A mesmerizing 2-minute video released by researchers from Aalto University in Finland shows how various liquids reacted to electric fields, including creating shapes and structures seen almost exclusively in solids. These unexpected forms included lattices, squares, and even donut shapes, with the electrically charged liquids somehow resisting their own natural tendency to fill the donut’s central void.
“Things in equilibrium tend to be quite boring,” said Professor Jaakko Timonen from the university’s Department of Applied Physics in the press release summarizing the team’s research. “It’s fascinating to drive systems out of equilibrium and see if the non-equilibrium structures can be controlled or be useful.”
Background: These Liquids Act Like Solids
Published in the September 15th edition of the journal Science Advances, the Finnish team’s tests resulting in the spectacular video started with a well-known property of physics, in which two liquids coming together will ultimately settle into a steady-state of thermodynamic equilibrium. In some cases, this means one liquid will stay separate from the other like an oil slick settling on top of the ocean. But in other cases, this thermodynamic equilibrium allows the liquids to come together more harmoniously, like how milk and coffee seem to blend together seamlessly.
Timonen and the Aalto team wanted to see if they could use an electric charge to break that equilibrium in various combined liquids and what the results of that disruption might look like.
“Biological life itself is a good example of truly complex behavior in a bunch of molecules that are out of thermodynamic equilibrium,’ said Timonen, pointing out that these types of systems are usually much more exciting and informative to study.
Analysis: I Need More Power!
To actually run their tests, the researchers first selected oils with different dielectric constants and conductivities. Then, according to the release, “the liquids were confined into a thin, nearly two-dimensional sheet” and subjected to an electric field. This combination, the release adds, “led to the oils reshaping into various completely unexpected droplets and patterns.”
“When we turn on an electric field over the mixture, electrical charge accumulates at the interface between the oils,” said Dr. Nikos Kyriakopoulos, one of the paper’s listed authors. “This charge density shears the interface out of thermodynamic equilibrium and into interesting formations.”
The researchers pointed out that these shapes included square droplets, something essentially never seen in nature. Liquid droplets usually try to form into spheres.
The liquid would also form a torus donut shape, which also is unusual. Even more bizarre was that the liquid would take on hexagonal shapes, which are almost exclusively the domain of solids.

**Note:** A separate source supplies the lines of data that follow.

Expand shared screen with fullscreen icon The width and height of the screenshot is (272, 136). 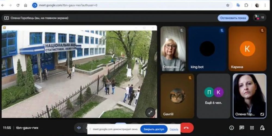pos(150,112)
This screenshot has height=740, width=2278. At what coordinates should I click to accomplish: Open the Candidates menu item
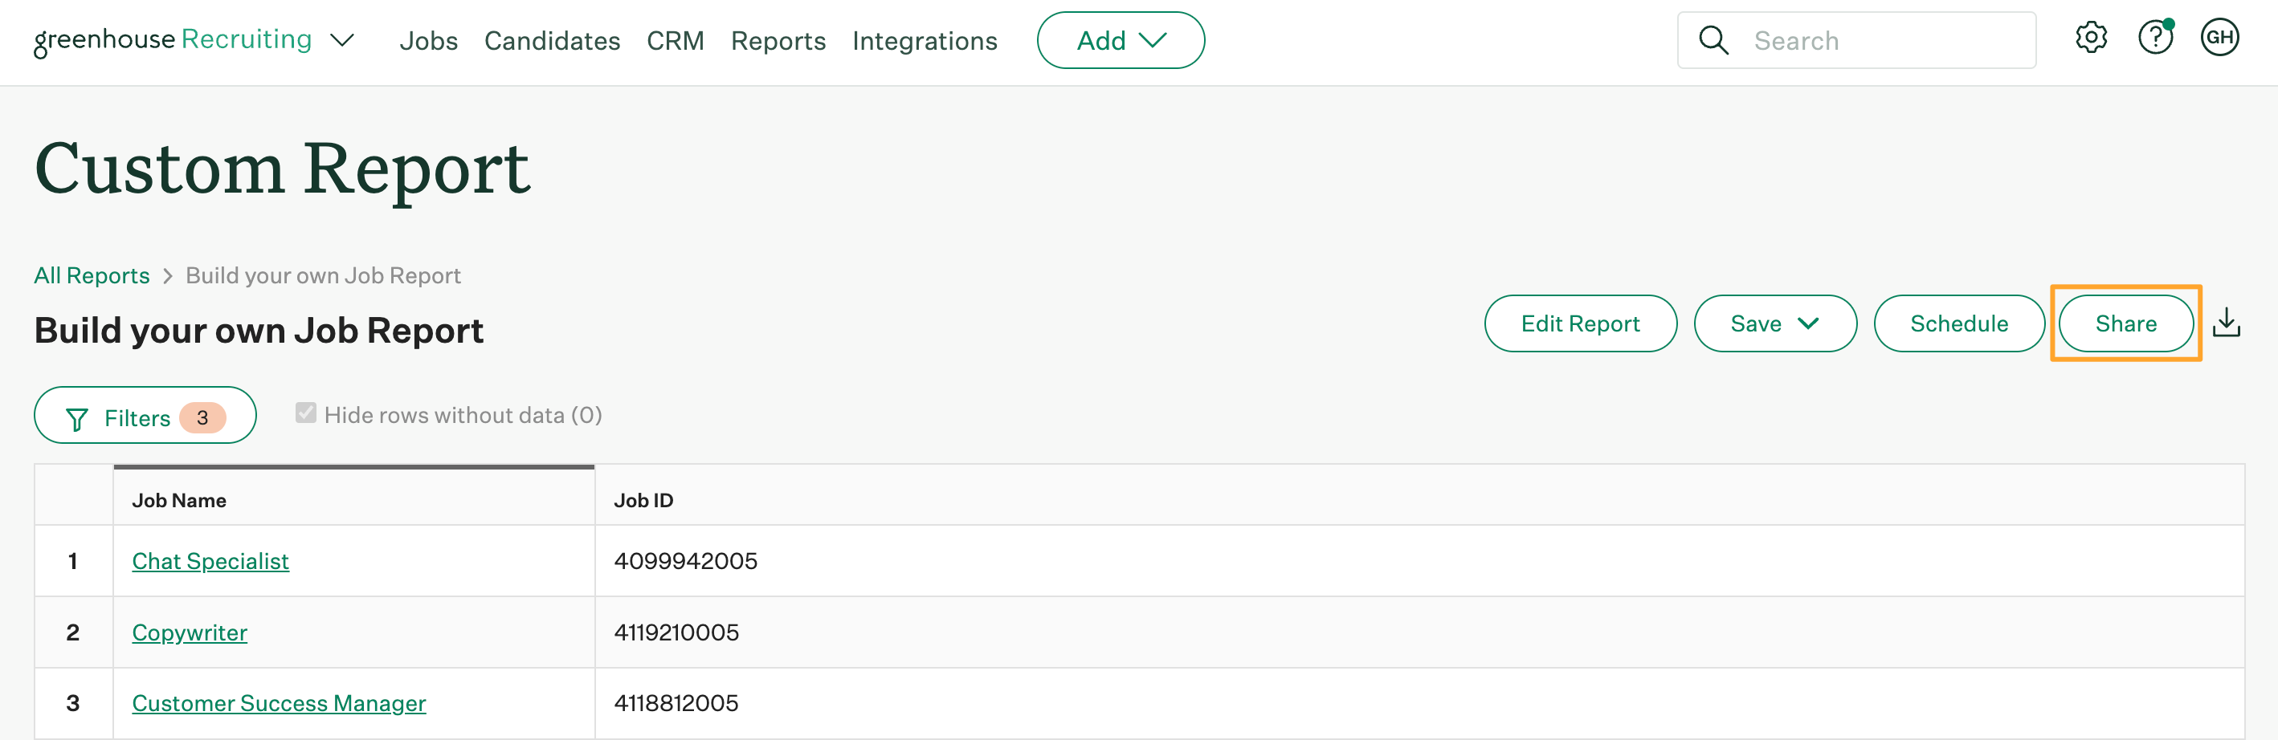(x=552, y=41)
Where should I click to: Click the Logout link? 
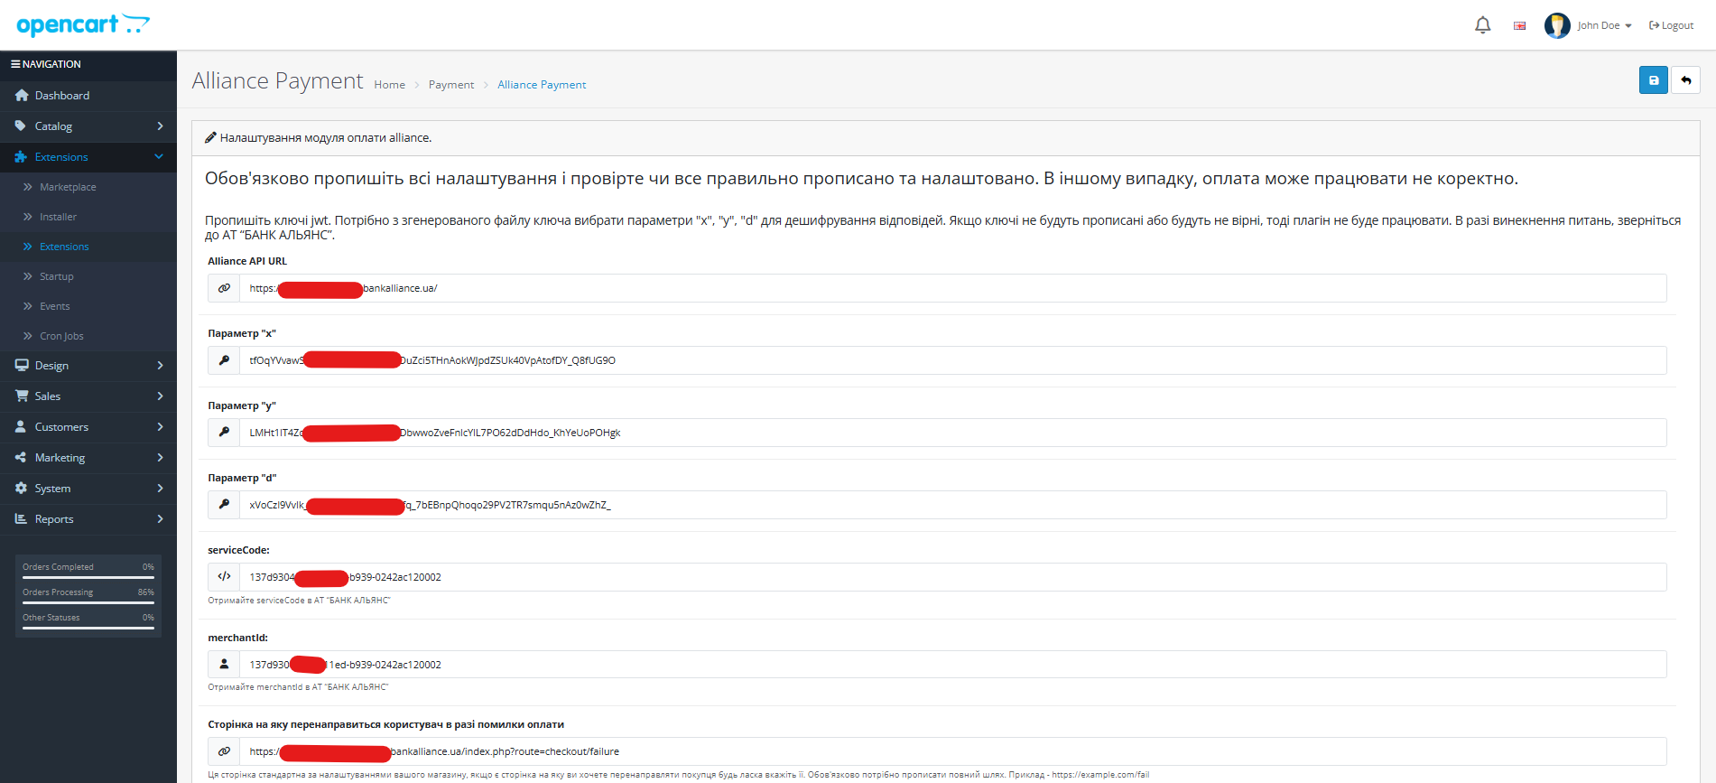tap(1671, 25)
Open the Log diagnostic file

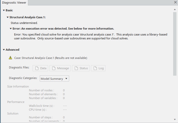pyautogui.click(x=98, y=68)
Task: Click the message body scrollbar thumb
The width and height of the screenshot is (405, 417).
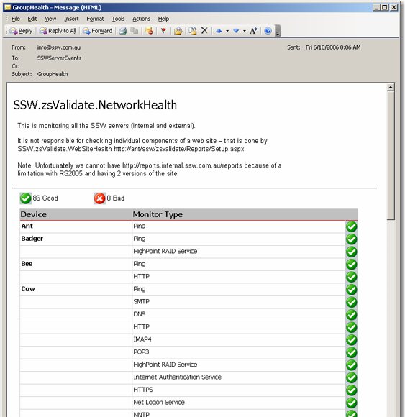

The dielectrically different liquids trapped in the nearly two-dimensional tray could also form things like interconnected lattices and grid patterns, which the release notes “occur regularly in solid materials but are unheard of in liquid mixtures.”
“All these strange shapes are caused and sustained by the fact that they are prevented from collapsing back into equilibrium by the motion of the electrical charges building up at the interface,” said Geet Raju, the first author listed on the research paper.
Outlook: Messing With The States of Matter
In the paper’s conclusion, the research team notes a few possible applications of their work. The first, according to the release, “is the ability to create interacting populations of rolling microfilaments and microdroplets that, at some elementary level, mimic the dynamics and collective behaviour of microorganisms like bacteria and microalgae that propel themselves using completely different mechanisms.”
The release also points out that the Aalto University team’s research yielded the ability to create temporary structures “with a controlled and well-defined size,” which they also found “can be turned on and off with voltage.” That ability, the paper states, could lead to real-world applications like voltage-controlled lenses or other voltage-controlled optical devices.